De plus, il en fit tenir un à Aquilée, en 381, où, en une seule session, qui dura depuis une heure de l'après midi jusqu'à sept heures du soir, Pallade et Secondien, évêques d'Illyrie, furent convaincus d'hérésie, confondus dans la discussion et condamnés comme coupables des blasphèmes d'Arius. Il envoya aussi à Constantinople le célèbre saint Zénobe, depuis évêque de Florence, pour consoler les fidèles cruellement persécutés par l'empereur Valens, qui s'était déclaré pour l'Arianisme. Enfin, ce fut par son autorité qu'en la même année 381 et en la même ville, se tint le second concile général de l'Eglise, composé de cent cinquante évêques d'Orient, où Arius et Macédonius furent condamnés, et où la foi orthodoxe, que la cruauté de ce prince semblait avoir éteinte et réduite au tombeau, fut heureusement ressuscitée. Damase le confirma et le reçut, en ce qui touchait la doctrine, comme une des règles de la foi : ce qui lui a donné le nom et la force de concile œcuménique, quoiqu'en effet les évêques d'Occident n'y fussent pas, et qu'il ne s'y fut trouvé qu'un assez petit nombre de ceux de l'Eglise grecque.

Outre le soin et la diligence qu'apporta ce généreux Pontife à bannir les hérésies de toute la terre, il s'étudia aussi à retrancher les abus qui s'étaient glissés dans l'Eglise. Entre les épîtres qui lui sont attribuées dans la collection des conciles, il y en a une aux évêques d'Afrique, où, après avoir établi la primauté du Saint-Siège, il fait de très sages constitutions, principalement touchant les accusations des clercs et des évêques, dont quelques-unes ont été insérées dans le corps du droit canon. Il y en a une autre aux évêques de Numidie, où il condamne l'usurpation des chorévêques, lesquels, n'étant que simples prêtres, et n'ayant pas reçu la consécration épiscopale, ne laissaient pas de s'attribuer le droit d'ordonner des prêtres et des ministres, de bénir les religieuses, de consacrer les églises ; de faire le saint Chrême, de conférer la confirmation et de réconcilier publiquement les pénitents : ce qui n'appartient qu'aux véritables évêques.

Par ailleurs, il régla la psalmodie et fit chanter en Occident les psaumes de David, selon la correction des Septante, que saint Jérôme avait faite par son ordre. Il introduisit aussi la coutume de dire Alleluia dans l'église hors le temps de Pâques, au lieu qu'auparavant on ne le disait à Rome qu'en ce temps de réjouissance extraordinaire. Il bâtit deux églises dans la ville : l'une de Saint-Laurent, auprès du théâtre de Pompée, l'autre sur la voie Ardéatine. Il orna le lieu où les bienheureux apôtres saint Pierre et saint Paul avaient longtemps reposé, et que l'on appelait la Platonie. Il trouva plusieurs corps saints et les fit mettre dans des tombeaux honorables, autour desquels il fit graver des vers qui faisaient mention de leurs triomphes. Il fit aussi construire un baptistère magnifique, dont le poète Prudence fait une riche description dans la huitième de ses hymnes.

Liste des entrées>
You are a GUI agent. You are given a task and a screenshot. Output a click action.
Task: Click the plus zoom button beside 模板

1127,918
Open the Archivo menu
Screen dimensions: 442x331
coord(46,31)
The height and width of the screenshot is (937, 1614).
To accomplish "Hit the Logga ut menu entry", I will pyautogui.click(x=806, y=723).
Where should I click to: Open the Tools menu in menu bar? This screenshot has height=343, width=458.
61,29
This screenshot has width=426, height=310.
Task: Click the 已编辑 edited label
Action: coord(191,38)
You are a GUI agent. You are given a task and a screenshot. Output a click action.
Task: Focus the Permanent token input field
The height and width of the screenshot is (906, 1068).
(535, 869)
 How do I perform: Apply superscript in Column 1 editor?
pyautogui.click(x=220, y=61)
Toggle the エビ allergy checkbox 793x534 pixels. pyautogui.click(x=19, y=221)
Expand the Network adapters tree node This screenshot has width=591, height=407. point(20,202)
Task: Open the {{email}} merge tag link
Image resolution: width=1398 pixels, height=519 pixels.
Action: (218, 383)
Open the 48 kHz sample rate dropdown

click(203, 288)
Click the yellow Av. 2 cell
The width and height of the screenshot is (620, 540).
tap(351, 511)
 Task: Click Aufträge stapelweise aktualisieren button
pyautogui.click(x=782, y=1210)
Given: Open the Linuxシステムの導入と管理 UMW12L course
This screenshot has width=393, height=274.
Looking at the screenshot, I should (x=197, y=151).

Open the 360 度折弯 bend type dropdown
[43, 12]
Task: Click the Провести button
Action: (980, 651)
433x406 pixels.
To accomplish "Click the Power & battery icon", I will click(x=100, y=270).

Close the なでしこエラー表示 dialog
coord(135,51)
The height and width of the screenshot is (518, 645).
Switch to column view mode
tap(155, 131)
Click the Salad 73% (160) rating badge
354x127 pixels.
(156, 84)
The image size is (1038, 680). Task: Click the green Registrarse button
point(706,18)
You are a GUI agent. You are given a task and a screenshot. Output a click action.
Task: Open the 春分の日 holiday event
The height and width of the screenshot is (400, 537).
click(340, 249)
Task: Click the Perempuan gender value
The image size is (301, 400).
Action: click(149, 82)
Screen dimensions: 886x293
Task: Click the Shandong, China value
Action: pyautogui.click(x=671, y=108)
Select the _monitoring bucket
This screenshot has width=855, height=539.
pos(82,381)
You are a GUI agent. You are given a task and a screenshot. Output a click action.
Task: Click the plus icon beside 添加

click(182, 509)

Court exercice> D'après la section de texte, combien d'évêques d'Orient composaient le second concile général de l'Église ?

Réponse à l'exercice> Cent cinquante évêques d'Orient.